- Genre: Reality
- Created by: Bobby Goldstein
- Written by: Bobby Goldstein
- Directed by: John McCalmont (2000–02) Kenneth M. Smith Jr. (2002–10)
- Presented by: Tommy Habeeb; Joey Greco; Clark James Gable; Peter Gunz;
- Theme music composer: Bobby Goldstein
- Opening theme: "Broken Hearted" by Bill Mason; Bobby Goldstein;
- Composers: Bill Mason; Bobby Goldstein;
- Country of origin: United States
- Original language: English
- No. of seasons: 21

Production
- Executive producer: Bobby Goldstein
- Producers: Bobby Goldstein; Vincent Devany;
- Production locations: Various, but mostly in the Dallas/Fort Worth metroplex
- Editors: Jeremy Hechler; Israel Cavazos; Tim Wilkins; Matt Phillips; Andrew Phillips;
- Running time: 60 mins. (weekly episodes) 30 mins. (strip version)
- Production companies: Bobby Goldstein Productions; MG-Perin Inc.;

Original release
- Network: Syndication
- Release: October 2, 2000 – December 16, 2024

= Cheaters (American TV series) =

American reality series (2000–2024)

Cheaters is an American weekly syndicated reality television series featuring couples with one partner who is committing adultery, or cheating, on the other partner. Investigations are headed by the "Cheaters Detective Agency". The series premiered on October 2, 2000, and ended on December 16, 2024. It has been hosted by Tommy Habeeb, Joey Greco, Clark James Gable and Peter Gunz.

== Format ==

Actor Joey Greco was the show's longest-running host, hosting from late 2002 to mid-2012 and returning briefly in 2015. At the onset of the show's 13th season, he was replaced by Clark James Gable, the grandson of legendary actor Clark Gable. Gable would host the series until his unexpected death in 2019 due to a drug overdose. In February 2020, it was announced via social media that Love & Hip Hop star Peter Gunz would become the new host beginning in October 2020. Filming of season 21 took place in Dallas during the summer of 2020, despite the ongoing COVID-19 pandemic in the United States.

The show's complainants can be either married or long-term significant others, and have included both opposite-sex and same-sex couples.

» **Dataset content**
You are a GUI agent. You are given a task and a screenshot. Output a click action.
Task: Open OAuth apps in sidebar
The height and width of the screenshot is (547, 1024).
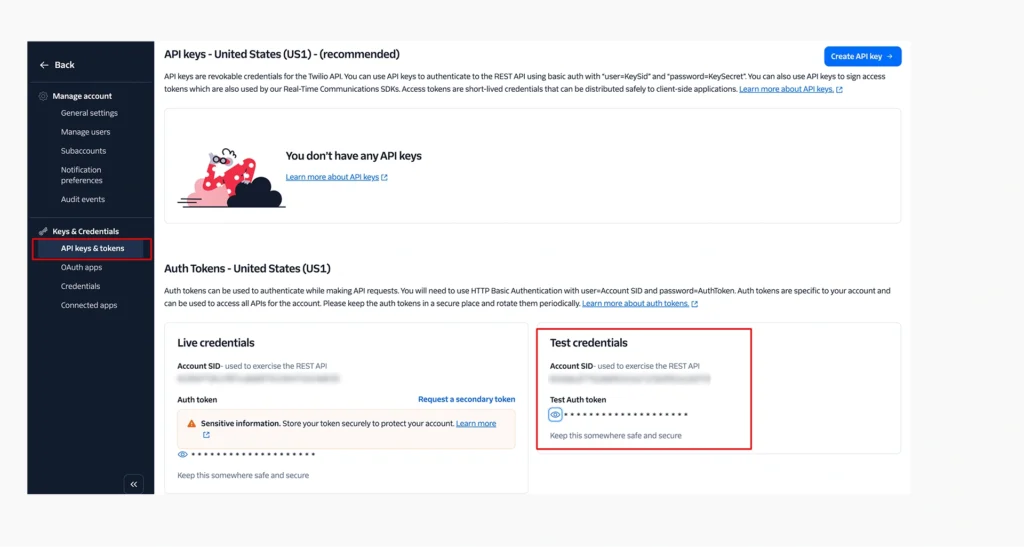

» **Exercise goal**
In the Cheaters text, start at the words "Cheaters is an" and stop after "and Peter Gunz.", writing that part out again with "adultery" swapped for "infidelity". The lines after the Cheaters text are separate material, unrelated to it.

» **Finished task**
Cheaters is an American weekly syndicated reality television series featuring couples with one partner who is committing infidelity, or cheating, on the other partner. Investigations are headed by the "Cheaters Detective Agency". The series premiered on October 2, 2000, and ended on December 16, 2024. It has been hosted by Tommy Habeeb, Joey Greco, Clark James Gable and Peter Gunz.